The National Cryptologic Museum Library
Abstract:
Last year, a widely published German technical author, Klaus Schmeh, e-mailed the library of the National Cryptologic Museum from his home in Gelsenkirchen, Germany. He needed information for an article on the Kryha cipher machine, a device popular in the 1920s. Librarian Rene Stein found articles about the machine but, even more useful, she found unpublished correspondence between Alexander von Kryha, the machines inventor, and a German who had invested in the machine. She photocopied the files and sent them to Schmeh, who used them for a talk at the 2009 Cryptologic History Symposium and for an article in Cryptologia magazine. Thus the museum advanced knowledge of the history of cryptology. When scholar Chris Christensen needed information on the US Navy cryptology correspondence courses for his article on William Wray, an early NSA mathematician, he contacted the museum library.

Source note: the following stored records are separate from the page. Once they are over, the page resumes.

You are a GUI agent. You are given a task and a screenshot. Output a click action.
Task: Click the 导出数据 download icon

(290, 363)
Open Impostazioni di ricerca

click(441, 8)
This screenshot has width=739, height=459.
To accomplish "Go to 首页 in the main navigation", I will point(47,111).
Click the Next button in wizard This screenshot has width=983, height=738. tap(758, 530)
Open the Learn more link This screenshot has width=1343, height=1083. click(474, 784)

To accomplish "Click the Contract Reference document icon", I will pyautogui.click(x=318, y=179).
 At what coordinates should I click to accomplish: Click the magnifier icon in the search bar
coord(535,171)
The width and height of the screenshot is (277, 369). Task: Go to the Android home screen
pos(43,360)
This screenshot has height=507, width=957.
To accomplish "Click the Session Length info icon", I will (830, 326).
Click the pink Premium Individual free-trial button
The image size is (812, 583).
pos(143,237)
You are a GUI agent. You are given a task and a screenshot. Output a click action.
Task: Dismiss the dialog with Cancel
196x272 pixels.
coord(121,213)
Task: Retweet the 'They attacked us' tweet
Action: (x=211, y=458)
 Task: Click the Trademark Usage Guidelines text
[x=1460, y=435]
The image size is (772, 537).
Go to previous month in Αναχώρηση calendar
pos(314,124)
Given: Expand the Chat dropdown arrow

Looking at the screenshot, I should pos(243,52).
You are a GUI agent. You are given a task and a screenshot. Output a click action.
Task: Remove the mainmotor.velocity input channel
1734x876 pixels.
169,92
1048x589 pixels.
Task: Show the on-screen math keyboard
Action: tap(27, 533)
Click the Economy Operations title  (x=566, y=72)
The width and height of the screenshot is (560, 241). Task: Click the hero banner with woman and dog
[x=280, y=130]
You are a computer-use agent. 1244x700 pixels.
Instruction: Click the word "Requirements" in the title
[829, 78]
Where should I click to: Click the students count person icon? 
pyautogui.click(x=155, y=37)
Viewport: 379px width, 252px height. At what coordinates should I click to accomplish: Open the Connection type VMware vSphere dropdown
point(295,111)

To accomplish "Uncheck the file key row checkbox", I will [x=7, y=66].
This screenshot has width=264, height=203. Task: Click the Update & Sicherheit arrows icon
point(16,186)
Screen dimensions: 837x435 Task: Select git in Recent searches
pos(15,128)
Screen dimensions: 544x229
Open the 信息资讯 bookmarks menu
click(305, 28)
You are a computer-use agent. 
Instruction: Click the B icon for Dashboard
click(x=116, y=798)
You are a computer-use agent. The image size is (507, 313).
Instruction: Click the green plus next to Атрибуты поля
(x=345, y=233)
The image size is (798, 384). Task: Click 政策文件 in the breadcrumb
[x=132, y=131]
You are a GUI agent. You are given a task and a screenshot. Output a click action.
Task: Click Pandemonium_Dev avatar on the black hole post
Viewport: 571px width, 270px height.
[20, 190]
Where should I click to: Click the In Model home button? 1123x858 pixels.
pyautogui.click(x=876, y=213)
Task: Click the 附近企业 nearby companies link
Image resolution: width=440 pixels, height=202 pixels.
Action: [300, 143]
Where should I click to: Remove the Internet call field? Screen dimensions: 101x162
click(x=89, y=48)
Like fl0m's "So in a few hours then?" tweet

From its collection of Special Research Histories, he obtained copies of the courses produced by the Navy between 1937 and 1946. In researching his book on the vocoder, which played a role in speech scrambling, David Tompkins met at the NSA Museum with Frank Gentges, a vocoder consultant during the Cold War. Gentges and his partner, the late David Coulter, had contributed their collection of speech cryptodevices to the museum. Gentges took Tompkins on a Cold War Secure Voice tour, explaining the HY-2 vocoder and the STU-II and STU-III phone systems. The museums audio history of secure voice was also helpful. Because Tompkins was primarily interested in the replica of the extremely secure World War II SIGSALY voice encryption system, he and Gentges spent most of the day in the library going through declassified SIGSALY files.